XML CISWAB
This WIKI Page describes the STEPs to transfrom the XML-WAB Format into a restricted CISWAB format of Wittgensteins Nachlass pages.
our new ideas : Okt 2013
- Our Input file for our Search-Machine must be XML-TEI conformant.
- You change the TAGs of our CISWAB DTD into TEI-Conformant XML-Tags, so it is TEI-conformant.
- You transform the very complex XML-File from Alois (see TS213_100-103.xml) directly to our CISWAB-XML File.
- We don't need the .html File from before and can throw away our PERL Programs.
- We write a xslt-Stylesheet to output the HITS (it is now XML-Text) of our search machine into a HTML output, which is displayed in the browser.
Inhaltsverzeichnis
All Mathematical Notations
are signed specially with: <notation>, you call it: <seg type="notation">
Is <seg> exclusively for Notations, otherwise it needs an attribute?
I found a notation: <seg type="notation">~p</seg>,
ana Attribute
This is a very good idea from you:
ana="f:Ts-213,100r abnr:621 satznr:1545">
SPACE Problems
Spaces are a big problem: They should be present in the XML-File, but usually overridden from the Parser. So we decided former to replace every Space with the XML-Tag. <sp\>: For example: Ich<sp/><sp/>gehe.
I have no idea, if it is allowed in TEI, or they have better ideas. Maybe you find a better solution!
Choices
„denn es <choice> <seg>ist</seg><seg>klingt</seg></choice>“
We call it and can rename it! <alternative> <alt>ist</alt><alt>klingt</alt></alternative>
TEI compliant
I first changed the CISWAB output file to validate it with the “tei_all” dtd to see what needed to be changed. Which I then used to see what needed to be mapped by the XSL-stylesheet. The wab2cis has produced the TS-213-max.xml from Ts-213, and is compliant. I have tried to stick with the structure that CIS used, and hopefully this should be OK as a first draft. I’m not entirely sure what we should do with all the whitespace.
Do you want to make a template for a TEI-header for the CIS item? I.E metadata about the file being a stripped version of File_xx?
Teiheader
The teiheader has a minimum set of required components:
<teiHeader> <fileDesc> <titleStmt> <title></title> </titleStmt> <publicationStmt></publicationStmt> <sourceDesc></sourceDesc> </fileDesc> </teiHeader>
With some additional required elements for publicationStmt and sourceDesc.
Logic for Stylesheets
The logic for the stylesheet can be described as follows: For the transformation I mostly use a version of the xslt copy pattern. For CIS this means the generic hit of a element implies applying its children (without copying the element name). Then these rules overwrite the generic ones to fit wab-files to the cis-model.

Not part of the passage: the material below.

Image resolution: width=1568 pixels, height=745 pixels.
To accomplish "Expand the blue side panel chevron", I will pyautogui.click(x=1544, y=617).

- Ignore <facsimilie> –elements and their children.
- Ignore <fw> –element (Pagenumber, often outside of the structure. Do you want to keep this?).

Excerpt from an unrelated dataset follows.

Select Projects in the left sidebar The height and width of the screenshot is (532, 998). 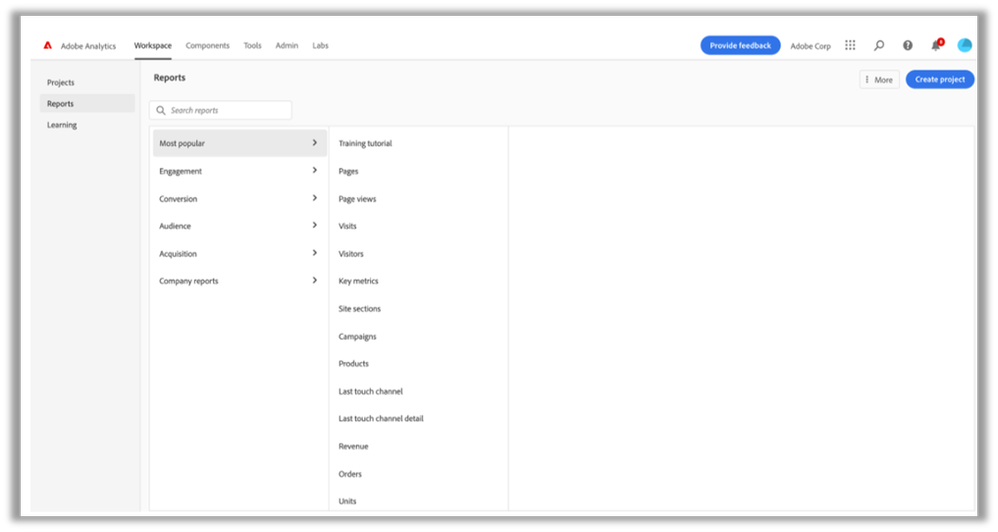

- Copy- <body> and < text> element as is, apply templates to child elements. (Old CISWAB only has text, but it is my understanding that the Body is required for TEI.)

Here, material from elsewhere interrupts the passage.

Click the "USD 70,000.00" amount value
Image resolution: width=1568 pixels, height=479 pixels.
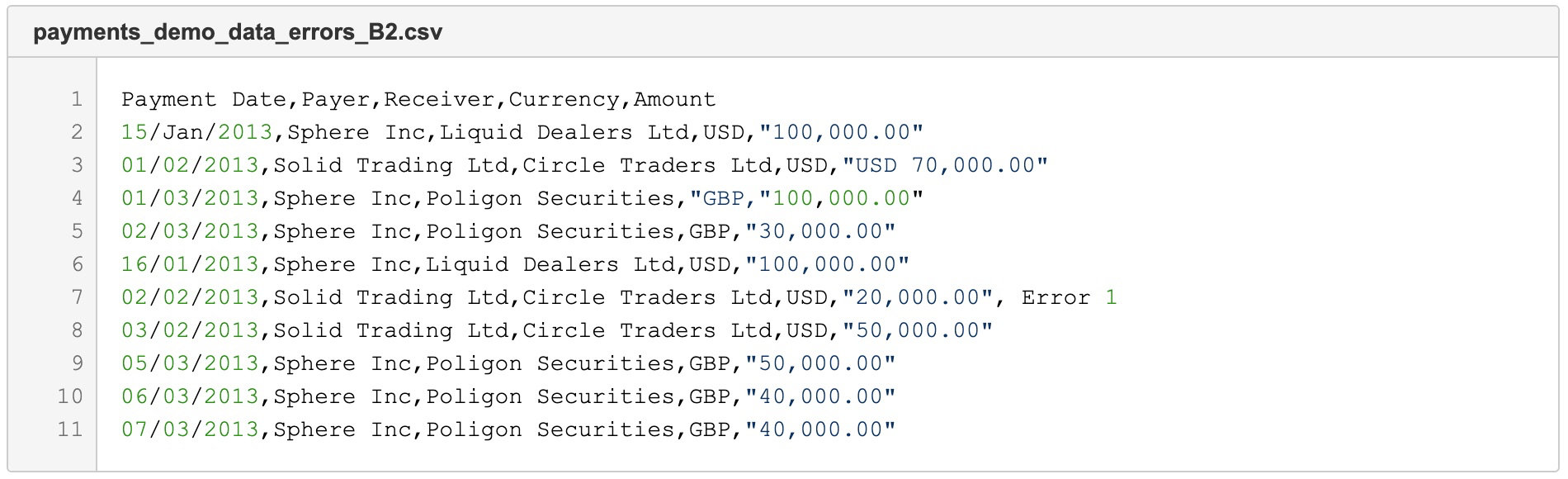(945, 165)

- <ab> element is copied with the @xml:id copied to @n, adds an @ana with the abnr: {count of preceding <ab>s and self<ab>} value. Apply templates to children.
element is copied. The ids {f:Ts-213,230r abnr:1178 satznr:3684 } is written to the @ana. (Some of these could probably find better homes in other attributes, but I don’t have the detail knowledge of TEI attributes). Child elements are applied.- <lb> and <pb> elements are copied with the @facs copied as well. (Do you want to keep the @facs?)
- <choice> element is copied. Child elements are applied.
- <choice> element within a<choice> are copied as is. Child elements are applied.
- <*> all child elements of <choice> (except <choice>) are changed into a <seg>, to keep the logic similar to CIS (<alternative><alt>). these <choice>s have the @type value = ‘stripped’ to imply that old the old element name was stripped away. Child elements are applied.
- When a <seg> with @type=’notation’ is met, it is copied as is, and it’s child elements are fired.